Grief is on the inside, mourning is on the outside. Grief is painful to the heart but no one else can see it. Grief is like a fingerprint, no-one grieves the same.
Grief can be experienced in many different ways, for example: the physical loss of a loved one, the disconnect of a friendship without closure, the loss of a lifestyle, the relocation of a home and/ or family members, divorce, children leaving the nest and more.
Grief should be a no judgement zone, we all experience grief differently. We want our grief to be witnessed, we want and need our grief to be heard.
People try to fix people in grief, what they don’t realise is that they don’t need fixing as they are not broken, that’s just what grief looks like. It is not to be fixed, it is to be honoured.
Finding meaning is how we live in the world without them or what's been lost.
Grief is a connection of a reflection that has been lost.
It is to find our own unique way to grieve. There is no way out of the pain except through the pain.

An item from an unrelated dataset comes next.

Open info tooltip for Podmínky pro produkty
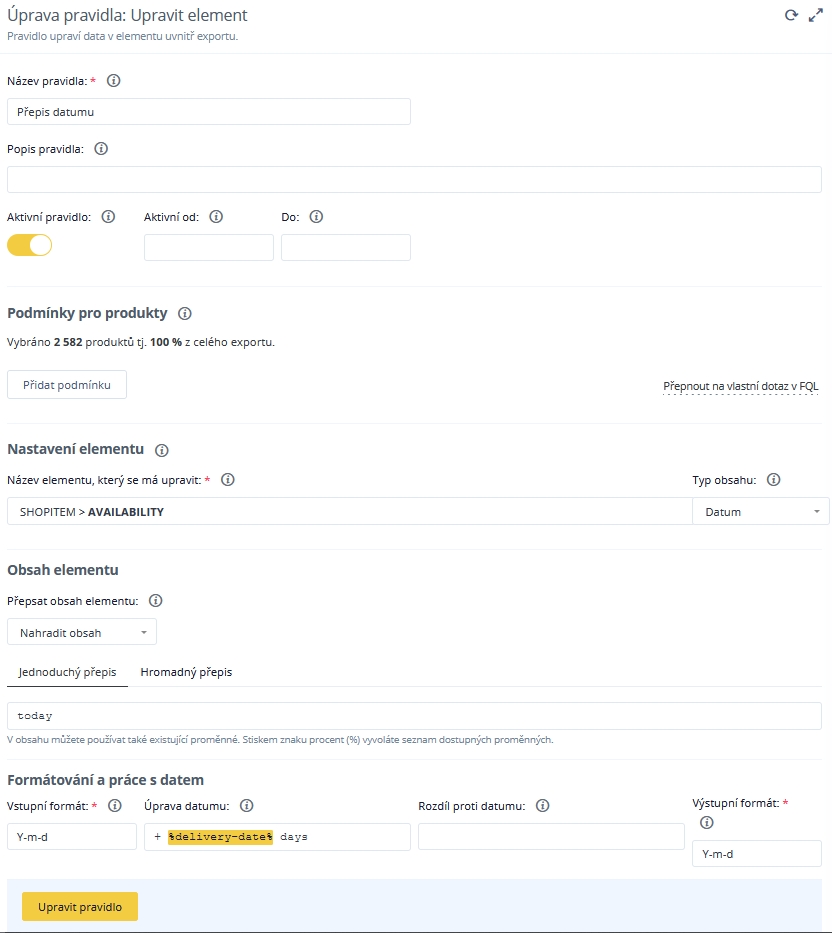 tap(184, 313)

You cannot heal what you don’t feel.
It does not mean forgetting, it means to find a way to love them/ what's been lost, in their/ its absence and honour them/ it.
“Like a buffalo runs towards the storm to minimize the time of discomfort”; society in contrast run from grief, hoping it will disappear, yet it stays behind us our whole life, and we fight it and want it to be over but there is no way to recover, we have to learn how to live with the loss.
Often those closest don’t know how to understand. Grief must be witnessed, must be listened to. In grief you need a community, we need to connect with one another.
Pain is inevitable but
suffering is optional.
Pain is part of the love. Pain is in proportion to how much you loved the person who died or what has been lost. Suffering is what your mind does, the mind can be so cruel – the blame, the ‘what-ifs’. It can put us on a timeline, we should be further along the process…
We don’t recover, it becomes a cherished wound, we are forever changed from the loss.
The guilt the mind plays, there is no wrong way to grieve and despite our best efforts we could not have changed the outcome. There is no timeline for grief.
If something in our home is broken we get someone in to fix it, we ask for support but with grief we tend to want to go it alone and not seek help.
Grief is the evidence of the love you have that somebody or something meant the world to you.
Time passes we become afraid we may forget but they/ it is in your heart always. You’ll get further from the date of the loss but not the connection or bond of the love you shared/ felt. You will learn to create a new life that honours them/ it in their/ its absence, we do not stop loving each other/ the memory, we just create a new relationship with them/ the memory.
There is a part of them/ the memory which lives within us which we need to nurture.
(reference. Tender Hearts, David Kessler
and Shakti-Life, Louise Muggeridge)
Stages of grief: Denial, Anger, Bargaining, Depression, Acceptance.
You continue to move between and return to each and all at different times. Allow yourself to be where you are at when you are there, with patience and tenderness for yourself; and with the loving support of the community - your safe place/ person.